A recipient shall modify its housing policies and practices to ensure that these policies and practices do not discriminate, on the basis of handicap, against a qualified individual with handicaps. The recipient may not impose upon individuals with handicaps other policies, such as the prohibition of assistive devices, auxiliary alarms, or guides in housing facilities, that have the effect of limiting the participation of tenants with handicaps in the recipient's federally assisted housing program or activity in violation of this part. Housing policies that the recipient can demonstrate are essential to the housing program or activity will not be regarded as discriminatory within the meaning of this section if modifications to them would result in a fundamental alteration in the nature of the program or activity or undue financial and administrative burdens.
Subpart D_Enforcement
Sec. 8.50 Assurances required.

* [STATED EXERCISE 1]
In the passage on housing policies, which prohibition is given as an example of a policy that limits the participation of tenants with handicaps?
* [STATED EXERCISE 2]
Write out word for word the part of the passage on housing policies between "A recipient shall" and "and administrative burdens.", inclusive.
Rely only on the passage on housing policies.

* [ITEMS]
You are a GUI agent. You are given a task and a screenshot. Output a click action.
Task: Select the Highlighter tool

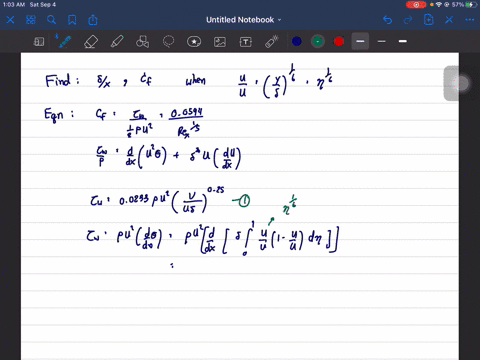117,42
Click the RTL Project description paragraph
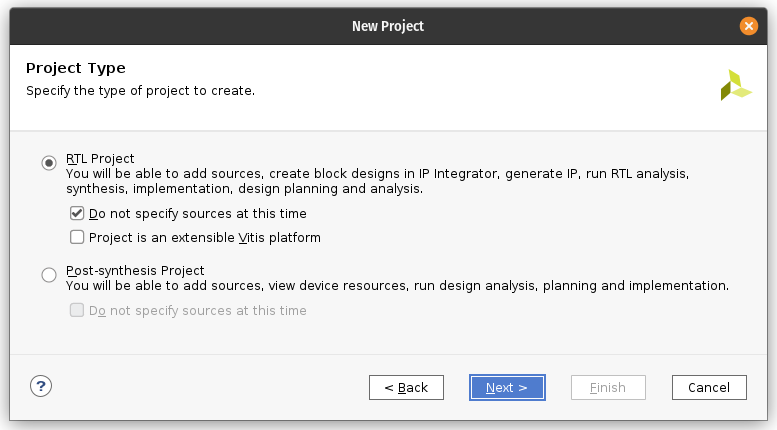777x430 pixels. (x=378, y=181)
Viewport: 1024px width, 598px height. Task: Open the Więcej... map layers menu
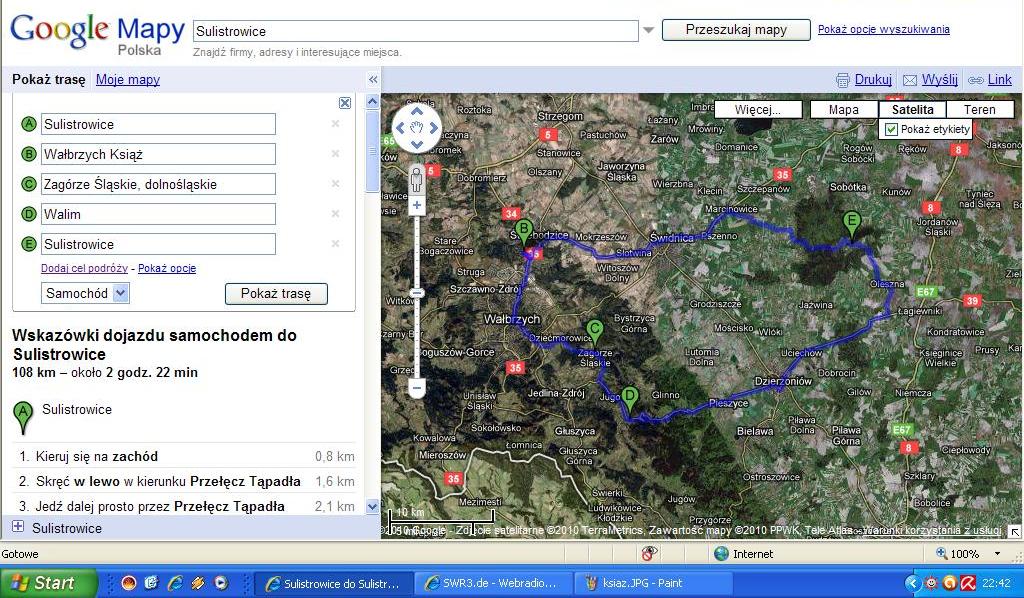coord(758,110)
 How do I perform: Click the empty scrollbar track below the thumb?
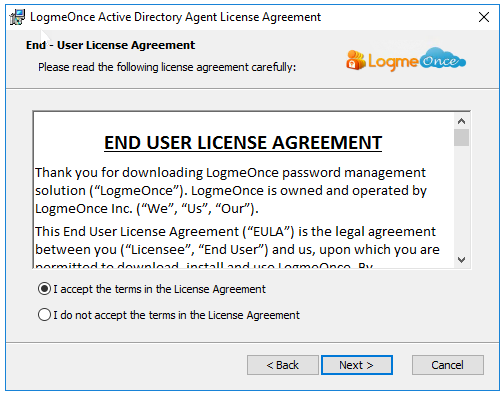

* [EXERCISE ANSWER 1]
The prohibition of assistive devices, auxiliary alarms, or guides in housing facilities.

* [EXERCISE ANSWER 2]
A recipient shall modify its housing policies and practices to ensure that these policies and practices do not discriminate, on the basis of handicap, against a qualified individual with handicaps. The recipient may not impose upon individuals with handicaps other policies, such as the prohibition of assistive devices, auxiliary alarms, or guides in housing facilities, that have the effect of limiting the participation of tenants with handicaps in the recipient's federally assisted housing program or activity in violation of this part. Housing policies that the recipient can demonstrate are essential to the housing program or activity will not be regarded as discriminatory within the meaning of this section if modifications to them would result in a fundamental alteration in the nature of the program or activity or undue financial and administrative burdens.